Braised Oxtail with Orecchiette
- 100ml olive oil
- 2 kg oxtail pieces
- 100 g unsalted butter
- 300 g mirepoix (1 each celery stalk, carrot and onion finely chopped)
- 1/2 bunch thyme
- 2 fresh bay leaves
- 1 tsp white peppercorns (I only had black peppercorns)
- 2 roma tomatoes, quartered
- 2 L (8 cups) red wine (I used a Shiraz)
- 4 carrots, thinly sliced
- 500 g orecchiette
- Freshly ground white pepper
- 70 g Parmigiano Reggiano, shaved (I finely grated)
- Flat-leaf parsley, leaves very thinly sliced to garish (I only had curly parsley)
- Heat 75 ml oil over high heat and add oxtail in batches cooking until browned on all sides.
- Melt butter, in the same pan, add the mirepoix and cook, stirring, until golden.
- Return oxtail to pan with thyme, bay leaves, peppercorns, tomato and wine. Bring to the boil and then reduce to barely simmering.

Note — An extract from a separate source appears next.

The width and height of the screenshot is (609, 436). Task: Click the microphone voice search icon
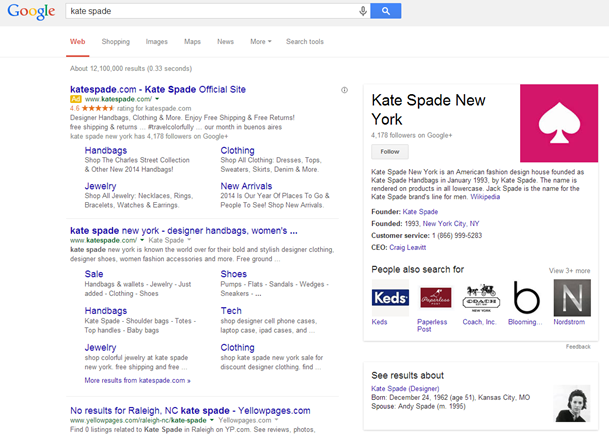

- Cover and continue to cook for 3 1/2 to 4 hours or until meat is falling from the bones.
- Allow to cool then remove meat from bones and keep separate to stock.
- Cover and refrigerate stock overnight.
- Place sliced carrots into a saucepan and cover with cold water and a pinch of salt. Bring to the boil and then simmer for 20 minutes or until quite soft.
- Drain carrots then puree in a food processor and pass through a fine sieve. Refrigerate until required.
- Remove as much fat as possible from the top of the stock and then heat until just liquid enough to pass through a sieve into a clean pan. Draining as well as possible.
- Bring to the boil and reduce to about 1 cup. Reduce heat to low and add oxtail meat and carrot puree and warm through.
- Meanwhile cook pasta in a large pot of water with the remaining oil and some salt. Drain well.
- Add the sauce to the pasta, season with salt and white pepper, and stir gently to coat the pasta with the sauce.
- Garnish with cheese and parsley just before serving.